(Target pointing data)
# # # # #

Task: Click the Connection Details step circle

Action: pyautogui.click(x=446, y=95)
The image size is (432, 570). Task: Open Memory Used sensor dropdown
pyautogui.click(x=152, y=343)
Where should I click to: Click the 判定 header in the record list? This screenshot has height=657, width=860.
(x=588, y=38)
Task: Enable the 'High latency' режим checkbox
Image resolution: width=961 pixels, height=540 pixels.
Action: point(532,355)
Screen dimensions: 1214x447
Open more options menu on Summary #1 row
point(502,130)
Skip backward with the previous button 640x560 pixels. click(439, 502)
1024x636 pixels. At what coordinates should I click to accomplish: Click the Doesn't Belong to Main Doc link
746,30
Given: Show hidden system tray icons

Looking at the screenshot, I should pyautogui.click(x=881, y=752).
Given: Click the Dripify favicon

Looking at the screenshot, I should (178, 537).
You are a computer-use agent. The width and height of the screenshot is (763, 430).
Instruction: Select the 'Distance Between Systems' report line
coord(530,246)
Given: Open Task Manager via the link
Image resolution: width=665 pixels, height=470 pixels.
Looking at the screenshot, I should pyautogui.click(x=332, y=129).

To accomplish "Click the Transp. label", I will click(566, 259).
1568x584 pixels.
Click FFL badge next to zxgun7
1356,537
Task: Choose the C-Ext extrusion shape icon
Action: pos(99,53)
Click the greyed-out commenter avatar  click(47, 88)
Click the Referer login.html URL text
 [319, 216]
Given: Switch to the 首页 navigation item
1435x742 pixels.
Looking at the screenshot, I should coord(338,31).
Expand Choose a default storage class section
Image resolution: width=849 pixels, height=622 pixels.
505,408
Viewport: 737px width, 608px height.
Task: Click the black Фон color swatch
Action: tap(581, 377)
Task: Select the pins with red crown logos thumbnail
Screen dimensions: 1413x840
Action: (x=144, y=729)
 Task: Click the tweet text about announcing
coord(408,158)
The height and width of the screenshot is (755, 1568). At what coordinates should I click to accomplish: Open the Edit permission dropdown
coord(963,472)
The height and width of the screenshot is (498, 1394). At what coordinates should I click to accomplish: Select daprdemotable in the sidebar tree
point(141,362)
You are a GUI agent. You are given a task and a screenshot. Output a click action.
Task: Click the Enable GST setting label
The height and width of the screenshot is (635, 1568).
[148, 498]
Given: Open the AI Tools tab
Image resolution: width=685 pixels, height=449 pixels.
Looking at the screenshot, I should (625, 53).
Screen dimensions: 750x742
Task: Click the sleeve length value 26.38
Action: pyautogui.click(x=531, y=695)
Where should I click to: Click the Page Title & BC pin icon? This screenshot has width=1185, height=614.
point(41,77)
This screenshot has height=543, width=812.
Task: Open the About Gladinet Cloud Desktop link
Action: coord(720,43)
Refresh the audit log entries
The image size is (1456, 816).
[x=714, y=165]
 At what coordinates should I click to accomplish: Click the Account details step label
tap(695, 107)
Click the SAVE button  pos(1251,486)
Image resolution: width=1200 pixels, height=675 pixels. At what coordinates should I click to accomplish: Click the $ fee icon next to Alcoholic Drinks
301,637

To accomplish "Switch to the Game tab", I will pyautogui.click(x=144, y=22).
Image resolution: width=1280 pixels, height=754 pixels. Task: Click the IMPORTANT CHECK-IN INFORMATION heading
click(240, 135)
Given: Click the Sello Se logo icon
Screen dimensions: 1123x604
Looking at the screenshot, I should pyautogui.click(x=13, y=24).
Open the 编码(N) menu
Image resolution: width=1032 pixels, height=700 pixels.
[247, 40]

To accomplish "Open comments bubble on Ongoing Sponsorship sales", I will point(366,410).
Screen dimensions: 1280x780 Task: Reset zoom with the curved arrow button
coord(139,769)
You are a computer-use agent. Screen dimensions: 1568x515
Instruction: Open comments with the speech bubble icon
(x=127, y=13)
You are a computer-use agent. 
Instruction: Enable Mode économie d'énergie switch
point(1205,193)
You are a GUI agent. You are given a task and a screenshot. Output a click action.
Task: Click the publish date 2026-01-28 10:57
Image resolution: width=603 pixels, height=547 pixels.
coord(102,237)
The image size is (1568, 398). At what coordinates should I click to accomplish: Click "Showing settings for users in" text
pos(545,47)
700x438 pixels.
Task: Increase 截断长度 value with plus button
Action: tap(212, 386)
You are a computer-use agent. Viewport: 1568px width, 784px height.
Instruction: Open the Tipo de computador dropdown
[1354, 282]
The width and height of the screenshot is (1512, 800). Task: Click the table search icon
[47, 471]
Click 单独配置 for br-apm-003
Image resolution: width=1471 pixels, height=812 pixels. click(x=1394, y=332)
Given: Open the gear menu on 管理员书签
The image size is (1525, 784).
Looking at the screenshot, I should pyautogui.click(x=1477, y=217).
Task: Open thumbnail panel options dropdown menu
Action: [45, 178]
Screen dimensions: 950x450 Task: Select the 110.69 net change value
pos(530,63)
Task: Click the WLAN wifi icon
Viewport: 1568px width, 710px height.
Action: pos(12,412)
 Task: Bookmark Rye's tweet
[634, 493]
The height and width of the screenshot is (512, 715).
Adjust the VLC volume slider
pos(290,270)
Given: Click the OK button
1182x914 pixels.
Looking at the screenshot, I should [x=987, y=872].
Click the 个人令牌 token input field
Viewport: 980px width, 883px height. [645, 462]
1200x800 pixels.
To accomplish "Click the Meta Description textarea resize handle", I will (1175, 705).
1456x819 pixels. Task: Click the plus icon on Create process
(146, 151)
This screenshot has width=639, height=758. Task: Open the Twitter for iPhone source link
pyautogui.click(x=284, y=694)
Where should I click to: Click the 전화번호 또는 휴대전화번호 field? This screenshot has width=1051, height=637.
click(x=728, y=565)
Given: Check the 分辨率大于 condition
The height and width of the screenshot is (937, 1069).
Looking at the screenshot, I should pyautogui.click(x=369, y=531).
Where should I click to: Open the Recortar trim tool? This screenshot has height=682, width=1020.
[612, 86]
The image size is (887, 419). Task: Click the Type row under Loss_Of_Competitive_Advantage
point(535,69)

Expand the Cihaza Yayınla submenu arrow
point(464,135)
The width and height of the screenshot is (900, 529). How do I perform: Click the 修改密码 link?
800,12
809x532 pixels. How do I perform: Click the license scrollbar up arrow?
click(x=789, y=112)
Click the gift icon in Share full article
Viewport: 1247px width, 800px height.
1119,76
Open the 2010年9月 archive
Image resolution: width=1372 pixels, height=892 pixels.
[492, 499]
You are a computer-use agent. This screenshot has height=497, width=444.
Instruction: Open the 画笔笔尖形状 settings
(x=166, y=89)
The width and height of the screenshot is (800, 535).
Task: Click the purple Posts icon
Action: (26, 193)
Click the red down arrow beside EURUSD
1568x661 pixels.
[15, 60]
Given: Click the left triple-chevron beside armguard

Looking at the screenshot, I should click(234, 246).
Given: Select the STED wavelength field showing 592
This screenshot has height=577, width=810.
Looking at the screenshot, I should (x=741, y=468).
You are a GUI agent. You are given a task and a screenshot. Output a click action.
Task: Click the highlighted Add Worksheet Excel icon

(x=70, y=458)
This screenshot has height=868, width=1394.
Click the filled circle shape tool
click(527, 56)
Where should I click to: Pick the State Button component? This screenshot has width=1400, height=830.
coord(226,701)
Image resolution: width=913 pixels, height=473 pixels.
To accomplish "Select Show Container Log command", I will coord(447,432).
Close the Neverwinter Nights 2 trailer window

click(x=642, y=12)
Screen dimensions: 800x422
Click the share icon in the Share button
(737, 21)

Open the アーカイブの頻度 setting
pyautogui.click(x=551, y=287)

# # # # #

• _Your task_
Copy out all of the entries above line for line, keeping every character as it appears.

• _The response_
Task: Click the Connection Details step circle

Action: pyautogui.click(x=446, y=95)
The image size is (432, 570). Task: Open Memory Used sensor dropdown
pyautogui.click(x=152, y=343)
Where should I click to: Click the 判定 header in the record list? This screenshot has height=657, width=860.
(x=588, y=38)
Task: Enable the 'High latency' режим checkbox
Image resolution: width=961 pixels, height=540 pixels.
Action: point(532,355)
Screen dimensions: 1214x447
Open more options menu on Summary #1 row
point(502,130)
Skip backward with the previous button 640x560 pixels. click(439, 502)
1024x636 pixels. At what coordinates should I click to accomplish: Click the Doesn't Belong to Main Doc link
746,30
Given: Show hidden system tray icons

Looking at the screenshot, I should pyautogui.click(x=881, y=752).
Given: Click the Dripify favicon

Looking at the screenshot, I should (178, 537).
You are a computer-use agent. The width and height of the screenshot is (763, 430).
Instruction: Select the 'Distance Between Systems' report line
coord(530,246)
Given: Open Task Manager via the link
Image resolution: width=665 pixels, height=470 pixels.
Looking at the screenshot, I should pyautogui.click(x=332, y=129).

To accomplish "Click the Transp. label", I will click(566, 259).
1568x584 pixels.
Click FFL badge next to zxgun7
1356,537
Task: Choose the C-Ext extrusion shape icon
Action: pos(99,53)
Click the greyed-out commenter avatar  click(47, 88)
Click the Referer login.html URL text
 [319, 216]
Given: Switch to the 首页 navigation item
1435x742 pixels.
Looking at the screenshot, I should coord(338,31).
Expand Choose a default storage class section
Image resolution: width=849 pixels, height=622 pixels.
505,408
Viewport: 737px width, 608px height.
Task: Click the black Фон color swatch
Action: tap(581, 377)
Task: Select the pins with red crown logos thumbnail
Screen dimensions: 1413x840
Action: (x=144, y=729)
 Task: Click the tweet text about announcing
coord(408,158)
The height and width of the screenshot is (755, 1568). At what coordinates should I click to accomplish: Open the Edit permission dropdown
coord(963,472)
The height and width of the screenshot is (498, 1394). At what coordinates should I click to accomplish: Select daprdemotable in the sidebar tree
point(141,362)
You are a GUI agent. You are given a task and a screenshot. Output a click action.
Task: Click the Enable GST setting label
The height and width of the screenshot is (635, 1568).
[148, 498]
Given: Open the AI Tools tab
Image resolution: width=685 pixels, height=449 pixels.
Looking at the screenshot, I should (625, 53).
Screen dimensions: 750x742
Task: Click the sleeve length value 26.38
Action: pyautogui.click(x=531, y=695)
Where should I click to: Click the Page Title & BC pin icon? This screenshot has width=1185, height=614.
point(41,77)
This screenshot has height=543, width=812.
Task: Open the About Gladinet Cloud Desktop link
Action: coord(720,43)
Refresh the audit log entries
The image size is (1456, 816).
[x=714, y=165]
 At what coordinates should I click to accomplish: Click the Account details step label
tap(695, 107)
Click the SAVE button  pos(1251,486)
Image resolution: width=1200 pixels, height=675 pixels. At what coordinates should I click to accomplish: Click the $ fee icon next to Alcoholic Drinks
301,637

To accomplish "Switch to the Game tab", I will pyautogui.click(x=144, y=22).
Image resolution: width=1280 pixels, height=754 pixels. Task: Click the IMPORTANT CHECK-IN INFORMATION heading
click(240, 135)
Given: Click the Sello Se logo icon
Screen dimensions: 1123x604
Looking at the screenshot, I should pyautogui.click(x=13, y=24).
Open the 编码(N) menu
Image resolution: width=1032 pixels, height=700 pixels.
[247, 40]

To accomplish "Open comments bubble on Ongoing Sponsorship sales", I will point(366,410).
Screen dimensions: 1280x780 Task: Reset zoom with the curved arrow button
coord(139,769)
You are a computer-use agent. Screen dimensions: 1568x515
Instruction: Open comments with the speech bubble icon
(x=127, y=13)
You are a computer-use agent. 
Instruction: Enable Mode économie d'énergie switch
point(1205,193)
You are a GUI agent. You are given a task and a screenshot. Output a click action.
Task: Click the publish date 2026-01-28 10:57
Image resolution: width=603 pixels, height=547 pixels.
coord(102,237)
The image size is (1568, 398). At what coordinates should I click to accomplish: Click "Showing settings for users in" text
pos(545,47)
700x438 pixels.
Task: Increase 截断长度 value with plus button
Action: tap(212, 386)
You are a computer-use agent. Viewport: 1568px width, 784px height.
Instruction: Open the Tipo de computador dropdown
[1354, 282]
The width and height of the screenshot is (1512, 800). Task: Click the table search icon
[47, 471]
Click 单独配置 for br-apm-003
Image resolution: width=1471 pixels, height=812 pixels. click(x=1394, y=332)
Given: Open the gear menu on 管理员书签
The image size is (1525, 784).
Looking at the screenshot, I should pyautogui.click(x=1477, y=217).
Task: Open thumbnail panel options dropdown menu
Action: [45, 178]
Screen dimensions: 950x450 Task: Select the 110.69 net change value
pos(530,63)
Task: Click the WLAN wifi icon
Viewport: 1568px width, 710px height.
Action: pos(12,412)
 Task: Bookmark Rye's tweet
[634, 493]
The height and width of the screenshot is (512, 715).
Adjust the VLC volume slider
pos(290,270)
Given: Click the OK button
1182x914 pixels.
Looking at the screenshot, I should [x=987, y=872].
Click the 个人令牌 token input field
Viewport: 980px width, 883px height. [645, 462]
1200x800 pixels.
To accomplish "Click the Meta Description textarea resize handle", I will (1175, 705).
1456x819 pixels. Task: Click the plus icon on Create process
(146, 151)
This screenshot has width=639, height=758. Task: Open the Twitter for iPhone source link
pyautogui.click(x=284, y=694)
Where should I click to: Click the 전화번호 또는 휴대전화번호 field? This screenshot has width=1051, height=637.
click(x=728, y=565)
Given: Check the 分辨率大于 condition
The height and width of the screenshot is (937, 1069).
Looking at the screenshot, I should pyautogui.click(x=369, y=531).
Where should I click to: Open the Recortar trim tool? This screenshot has height=682, width=1020.
[612, 86]
The image size is (887, 419). Task: Click the Type row under Loss_Of_Competitive_Advantage
point(535,69)

Expand the Cihaza Yayınla submenu arrow
point(464,135)
The width and height of the screenshot is (900, 529). How do I perform: Click the 修改密码 link?
800,12
809x532 pixels. How do I perform: Click the license scrollbar up arrow?
click(x=789, y=112)
Click the gift icon in Share full article
Viewport: 1247px width, 800px height.
1119,76
Open the 2010年9月 archive
Image resolution: width=1372 pixels, height=892 pixels.
[492, 499]
You are a computer-use agent. This screenshot has height=497, width=444.
Instruction: Open the 画笔笔尖形状 settings
(x=166, y=89)
The width and height of the screenshot is (800, 535).
Task: Click the purple Posts icon
Action: (26, 193)
Click the red down arrow beside EURUSD
1568x661 pixels.
[15, 60]
Given: Click the left triple-chevron beside armguard

Looking at the screenshot, I should click(234, 246).
Given: Select the STED wavelength field showing 592
This screenshot has height=577, width=810.
Looking at the screenshot, I should (x=741, y=468).
You are a GUI agent. You are given a task and a screenshot. Output a click action.
Task: Click the highlighted Add Worksheet Excel icon

(x=70, y=458)
This screenshot has height=868, width=1394.
Click the filled circle shape tool
click(527, 56)
Where should I click to: Pick the State Button component? This screenshot has width=1400, height=830.
coord(226,701)
Image resolution: width=913 pixels, height=473 pixels.
To accomplish "Select Show Container Log command", I will coord(447,432).
Close the Neverwinter Nights 2 trailer window

click(x=642, y=12)
Screen dimensions: 800x422
Click the share icon in the Share button
(737, 21)

Open the アーカイブの頻度 setting
pyautogui.click(x=551, y=287)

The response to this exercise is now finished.